In any event, I’ve tried to understand how Killinger grabs me, particularly because I hate being sold to. I have an aversion to assertive, obvious salespeople. Typically I’m like, please go find your next target and get out of my orbit. I think it has to do with her realness, which comes through both in her on-air triumphs and the occasional mishap that could involve, say, spilled wine.

That’s the context I brought to Killinger’s brand new podcast called 50+ and Unfiltered. I tuned in to the first episode with her guest, Mally Roncal, a makeup artist extraordinaire who made her name doing celebrities’ makeup and has her own makeup line. I came into this expecting some fun banter, but it turned out to be a much deeper conversation. Killinger’s probing curiosity is the driver for scintillating dialogue.

As she asked questions about how Roncal got her start, it seemed each answer was a step forward but then one back because she was burrowing deeper. Oh, you worked for Beyonce. How does that come about? Wait, you did her makeup for a movie premiere in New York? Go back. Take us through that. Like, what hotel did you have to go to?

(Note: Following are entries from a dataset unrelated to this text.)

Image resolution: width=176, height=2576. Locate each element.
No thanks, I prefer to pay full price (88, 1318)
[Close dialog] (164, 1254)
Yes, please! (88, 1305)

Killinger guides her guest to places you didn’t know you needed to go.

But here’s the story the life coach in me really wants to share. Roncal was 30-ish when she made up Beyonce for the Austin Powers New York premiere in 2002. Even though the trend was to make up women heavily, she went with her instinct and spent 10 minutes putting minimal makeup on Beyonce’s beautiful skin and features.

“I cannot put foundation on her face,” she recalls thinking. “I just can’t.”

She tells Beyonce she’s finished.

“No, Boo, makeup takes two hours,” Beyonce said to her.

Roncal says she doesn’t know where in her it came from, but she said, “Girl, with your face and my makeup, it takes 10 minutes and you’re ready to go.”

She remembers thinking this could end her career.

A week later, a call comes from Beyonce’s agent. Of the three movie premieres she attended in New York, Los Angeles and London – with three different makeup artists – she decided she wanted Roncal’s look for her upcoming blockbuster tour.

“See what that girl’s doing for the next year,” Beyonce said.

Roncal went on tour.

“It changed my life because I trusted my gut,” she said.

We so often toss out these lines like “You do you” and “Be true to yourself” like they’re a given, but they’re not. We hesitate. We cave. We quit. We question. And while that is human, so is having confidence when we have a strong feeling.

Killinger had a strong feeling that she wanted to host a podcast and now she’s doing what she calls her “passion project.” My God, the hour on this first episode also includes getting Roncal to open up about the day her mother died when she was 17. Good thing there were tissues on set.

Keep selling me this kind of provocative, emotionally intelligent show content.

I’m here for it.

[Editorial Note: This is my 22nd installment in a series I began in order to give my writing some flow after being in a healing phase from knee surgeries for a year (2023-24).]